> **Supplied passage**:
════════════════
On April 18, 2005, the Board of Directors of ADC Telecommunications, Inc. (the "Company") approved the following amendment to the Company’s Restated Articles of Incorporation, as amended to date (the "Articles of Incorporation"), to be effective as of 12:01 a.m. on May 10, 2005:

The first sentence of Article 3 of the Articles of Incorporation is amended to read as follows:

"The aggregate number of shares which this corporation shall have authority to issue is 352,857,142 shares divided into 342,857,142 shares of Common Stock, par value $.20 per share, and 10,000,000 shares of Preferred Stock, no par value."

On April 18, 2005, the Board of Directors of the Company approved the following amendments to the Company’s Restated Bylaws (the "Restated Bylaws"):

Section 5.01 of the Restated Bylaws is amended in its entirety to read as follows:

"Section 5.01. Shares Uncertificated. Except as otherwise provided in a resolution approved by the majority of the directors present, all shares of the corporation shall be uncertificated shares beginning on May 10, 2005. Notwithstanding the foregoing, shares represented by a certificate issued prior to May 10, 2005, shall be certificated shares until such certificate is surrendered to this corporation."

Section 5.03 of the Restated Bylaws is amended in its entirety to read as follows:

"Section 5.03. Transfer of Shares. Transfer of shares on the books of the corporation may be authorized only by the holder of such shares, or such shareholder’s legal representative, or the shareholder’s duly authorized attorney-in-fact. The corporation may treat as the absolute owner of shares of the corporation the person or persons in whose name shares are registered on the books of the corporation."





Item 7.01. Regulation FD Disclosure.

On April 18, 2005, the Company issued a press release updating financial guidance for the second fiscal quarter ending April 29, 2005 and providing guidance for the third fiscal quarter ending July 29, 2005. A copy of the press release is attached hereto as Exhibit 99.1.





Item 8.01. Other Events.
════════════════
> **Problems**:
(A) Answer these questions using the ADC Telecommunications filing:
(i) What is the par value per share of the Common Stock?
(ii) Which section of the Restated Bylaws deals with the transfer of shares?
(iii) On what date does the third fiscal quarter end?
(B) Rewrite the entries from the line containing "You are a computer-use" through the end of the entries, replacing "Instruction" with "Command" and changing nothing else. Give only those lines, without the pictures.

Raw records:
════════════════
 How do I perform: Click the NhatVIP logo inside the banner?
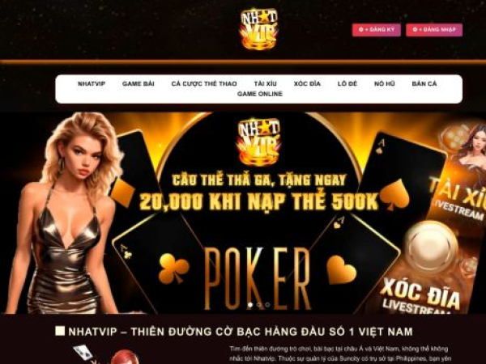tap(259, 142)
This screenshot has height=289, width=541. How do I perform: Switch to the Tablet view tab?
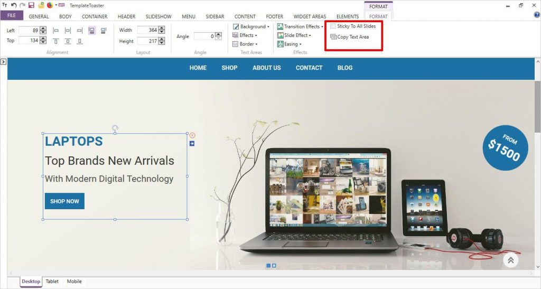pos(52,282)
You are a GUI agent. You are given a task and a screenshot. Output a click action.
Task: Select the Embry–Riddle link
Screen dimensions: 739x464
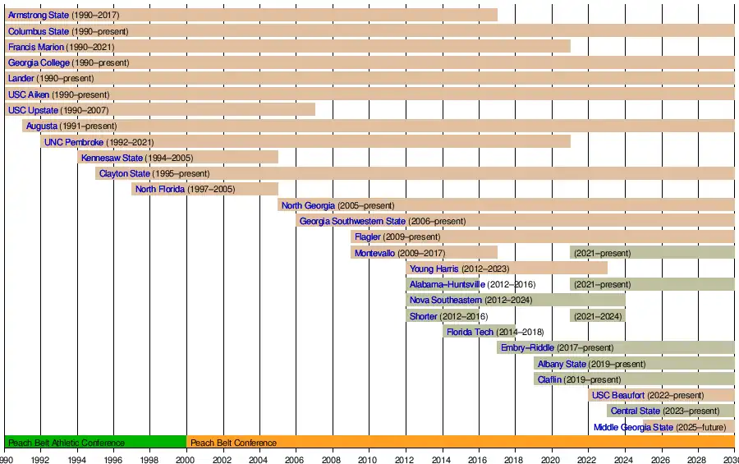pos(527,347)
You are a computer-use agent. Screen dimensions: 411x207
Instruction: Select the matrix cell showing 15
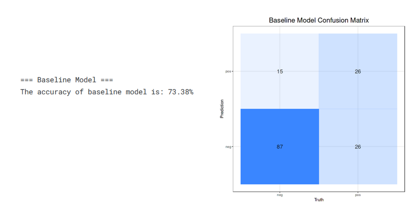coord(280,72)
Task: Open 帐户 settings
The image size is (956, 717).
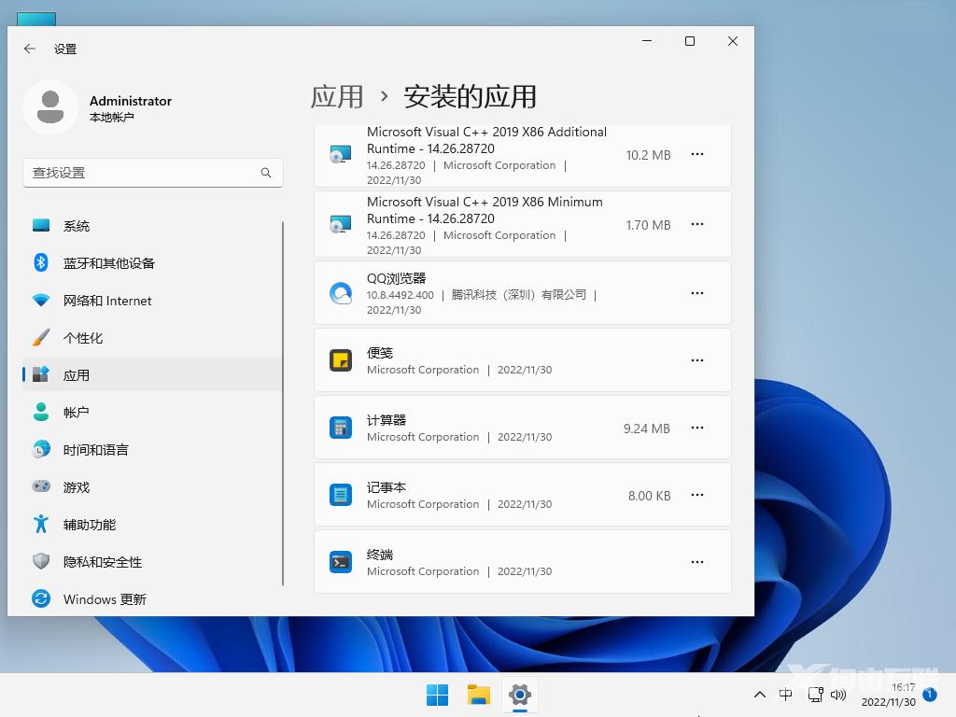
════════════════
> **Full answers**:
(A)
(i) $.20 per share
(ii) Section 5.03
(iii) July 29, 2005

(B)
You are a computer-use agent. Screen dimensions: 411x207
Command: Select the matrix cell showing 15
coord(280,72)
Task: Open 帐户 settings
The image size is (956, 717).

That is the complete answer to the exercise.